Con el advenimiento del ferrocarril, el auto y el avión, las cabalgaduras dejaron de ser necesarias. Los caballos quedaron como animales deportivos, salvo aquellos que siguen lidiando con el ganado en la soledad de los páramos y en las llanuras costeras, o explorando todavía caminos y cordilleras. Las mulas se ausentaron para siempre de las ciudades y se refugiaron precariamente en el campo. En Ecuador, la decadencia de los arrieros se inició con la apertura de la vía férrea, a inicios del siglo XX y, después, con la generalización del transporte por carretera.
Algunos personajes vinculados a esa antigua cultura rural sobreviven como signos de la identidad mestiza, así, los gauchos, huasos, charros, chagras y llaneros. Los arrieros llevaron la peor parte, y desaparecieron. Para unos pocos aficionados a las cosas del país, ellos son puro recuerdo, añoranza; para otros, son personajes desconocidos, o memoria exótica, y hasta incómodo testimonio de lo que fue nuestro mundo, modesto y campesino, antes de que llegue la modernidad.
El arriero cumplió un papel fundamental en la movilización de mercaderías y el transporte de personas durante la Colonia, y hasta bien avanzada la República. En el caso de Perú, Chile y Argentina, hay estudios que demuestran cómo la vitalidad de esas sociedades dependió de los arrieros y sus recuas que trasegaban, a través del continente, toda clase de mercaderías, por caminos y senderos abismales, según cuenta aquella crónica del siglo XVIII, “Lazarillo de Ciegos Caminantes”, de Concolorcorvo, que describe, con detalle, encanto y maestría, la experiencia y el drama de viajar, entre Buenos Aires, Potosí y Lima, con partidas conformadas por cientos de mulas.
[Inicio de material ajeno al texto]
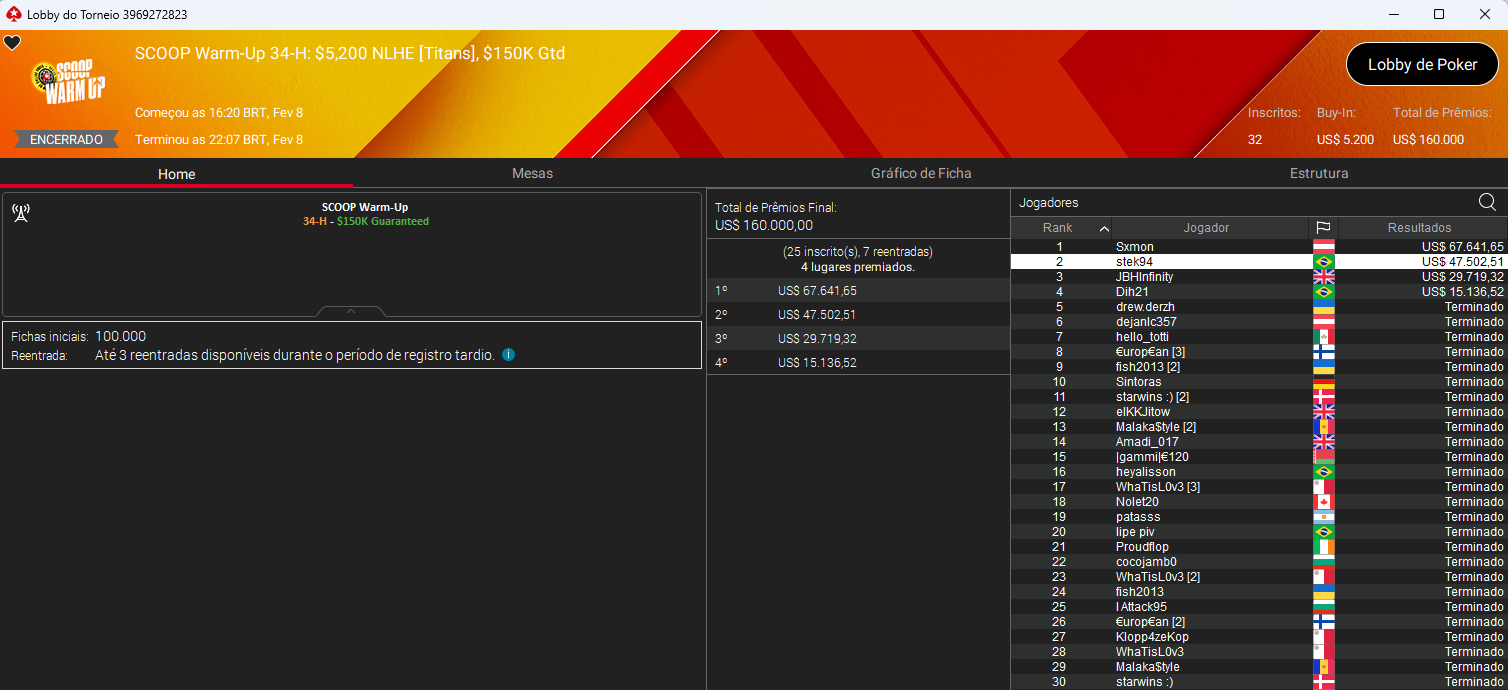The height and width of the screenshot is (690, 1508).
Task: Sort by the Jogador column header
Action: pyautogui.click(x=1206, y=228)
Si algún monumento falta en nuestras plazas es uno al arriero. Si algún reconocimiento tenemos pendiente es a este hombre de caminos y mulas, perpetuo viajero, el arriero, este mestizo de poncho y acial, que condujo gente, trajo y llevó cosas, cargó fardos y alforjas, y que, por largo tiempo, fue la expresión de la América viva, viajera y comerciante.
Protagonista de todas estas historias, además del arriero y su trabajo, es la mula, sin cuya presencia los países y la economía habrían sido distintos. La mula permitió ser a Latinoamérica. La mula, en su tiempo, hizo posible el Ecuador.
Estamos en deuda con los arrieros y las mulas, por eso, hay que recordar, a modo de homenaje, a ese personaje, que es la dimensión humana de un tiempo y de un modo de vivir, y a esa histórica acémila que trajeron los españoles hace quinientos años, y que ayudó a fundar ciudades, pueblos y espacios de cultura en los más remotos rincones de los Andes.
(A propósito de la muestra de fotografías que se exhibe en el Centro Cultural Metropolitano).